Se dio el primer paso

Se dio el primer paso

Junio 09, 2019 - 11:35 p.m. Por: Jorge Humberto Cadavid Pbro

Un año más de aquel 30 de mayo de 1999 no lo puedo olvidar, pero tampoco le doy espacio a los recuerdos para no seguir profundizando esa herida abierta después del secuestro, cuando algún grupo me acusó de formar parte de los secuestradores, hasta llegar a hacer perder la confianza en el párroco y aún lograr la salida de la parroquia y con eso colocarme a distancia de los feligreses.

Nunca, sin embargo, deje de interesarme por todos, de tal manera que andaba muy cerca del señor Arzobispo colaborando en lo que fuese necesario, tanto así que en alguna oportunidad acogí la propuesta de un profesor del Colombo que proponía hacer las marchas pero en dirección a la montaña, a donde estaban los secuestrados, propuesta que no se me aceptó. En las horas de la mañana de este día recibí una inusual llamada que contenía una invitación a participar en la misa conmemorativa, que tenía fines de reconciliar ese pasado, para mi muy doloroso, puesto que había sido víctima doblemente de un solo acontecimiento.
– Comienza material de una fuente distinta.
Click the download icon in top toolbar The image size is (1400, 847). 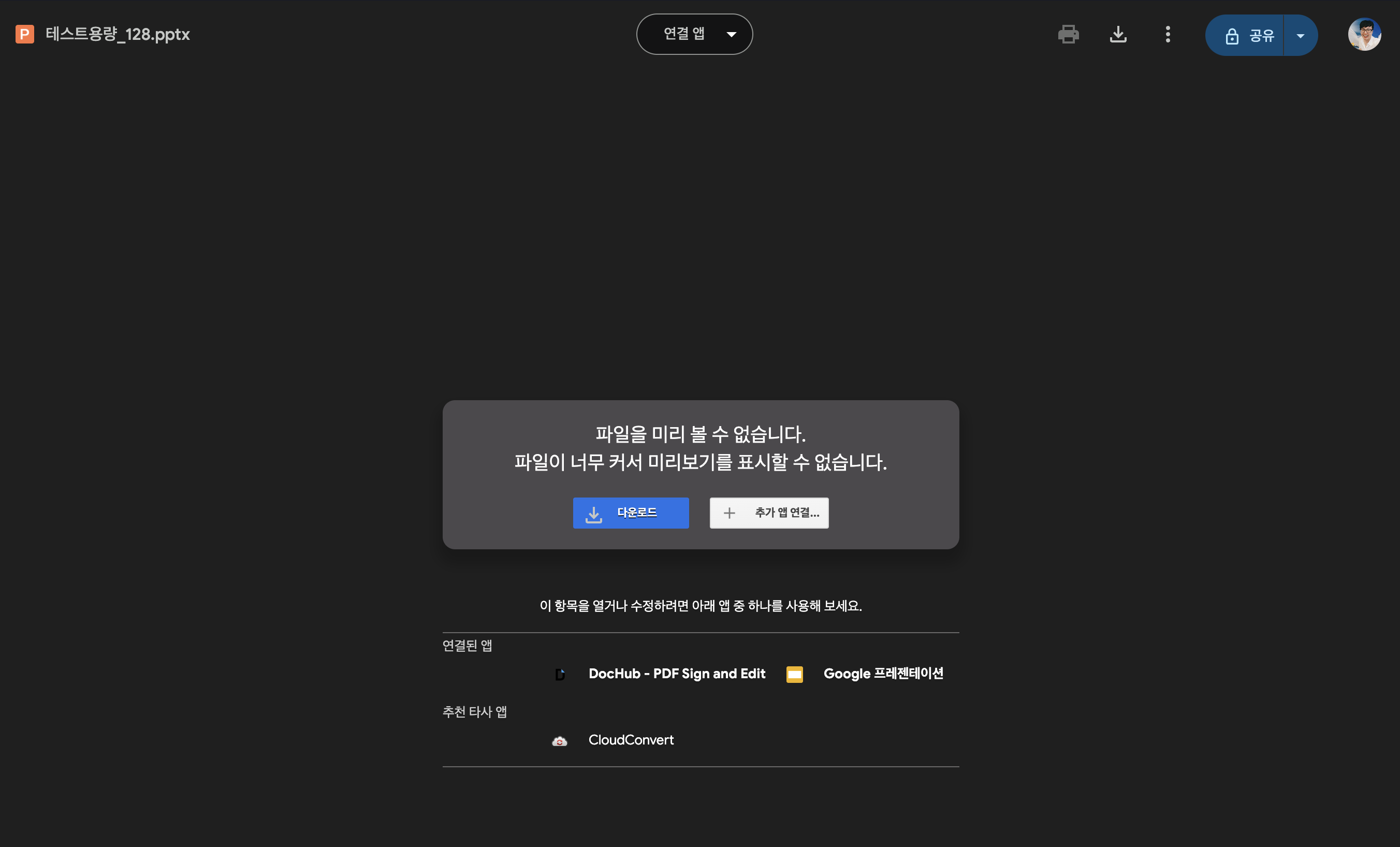(x=1118, y=35)
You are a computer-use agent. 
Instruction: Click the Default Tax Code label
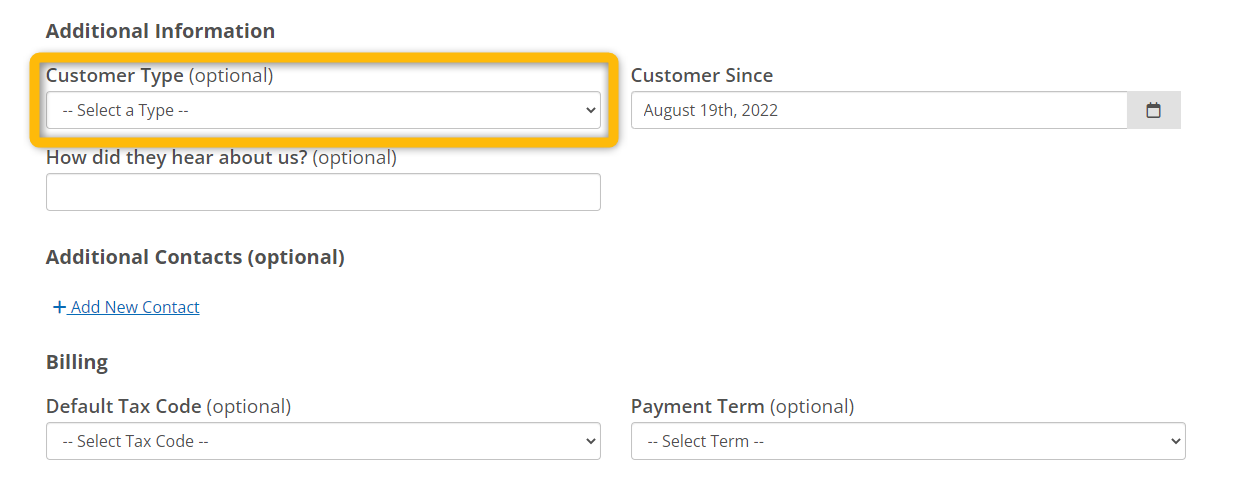(x=124, y=406)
El día ya tenía agenda, en la cual no entraba esta celebración, busqué la forma de poder estar presente y así lo logré, porque si se hablaba de una reconciliación con el párroco era inevitable no estar presente, era el primer paso en una Colombia donde el problema es reconocer la verdad, restaurar el daño causado, pedir perdón y por supuesto el compromiso de no repetición, claves para una verdadera reconciliación y la fundamentación de una Paz duradera y estable. Esta invitación me motivó para hacer lo que desde el primer día de liberación del secuestro pensé: hacer de La María el corazón de la reconciliación para Colombia. Asistí.

Esperaba del acto, de la misa, que en ella se dieran estos elementos y así en verdad terminar la celebración eucarística iniciada el día del secuestro y no terminada, pero a medida que iba transcurriendo la celebración no veía claro el objetivo para dicha reconciliación y que solo al otro día, por entrevista del periódico El País, desde La Habana respondía Pablo Beltrán a una pregunta de la periodista sobre las acusaciones al padre: “Es una infamia y una calumnia vincularlo como parte de esta acción del ELN. Nunca hubo ningún tipo de relación, ni mucho menos. Pienso que fue víctima de una cacería de brujas. Se está cometiendo un grave error con esta clase de sindicaciones”. Me viene a la mente lo que dijo en una de sus reflexiones Eduardo Galeano: “Vivimos en un mundo donde importa más el funeral que el muerto. La boda más que el amor y el físico más que el intelecto; la ley más que la justicia, Los disfraces más que la verdad”.

Un director de medios que me entrevistaba por esos días, me dijo, que sentado en la misma mesa un invitado se refería al caso del cura de La María diciendo: “Me reservo la opinión”, al cual por insistencia respondió: “Es que me dijeron…”. Dice el papa Francisco, que “no hay bomba más destructora que la de los terroristas, que el chisme, la desinformación, la calumnia y la mentira”.

Quiero terminar con una idea de Manfred Max Neef, en su conferencia sobre ‘Desarrollo a escala humana’, en la cual nos quiere ayudar a entender la realidad y afirma que hemos desalmado la vida, al fragmentar todo, al separarlo, y dice que hoy en día sabemos mucho pero comprendemos casi nada; solo se comprende cuando se hace uno con lo que se aprehende.

Evangélicamente es la ley del amor la que nos hace hermanos, nadie está separado de nadie, todos tenemos relación con todo; por eso pienso que la misa todavía no ha terminado, se ha dado el primer paso.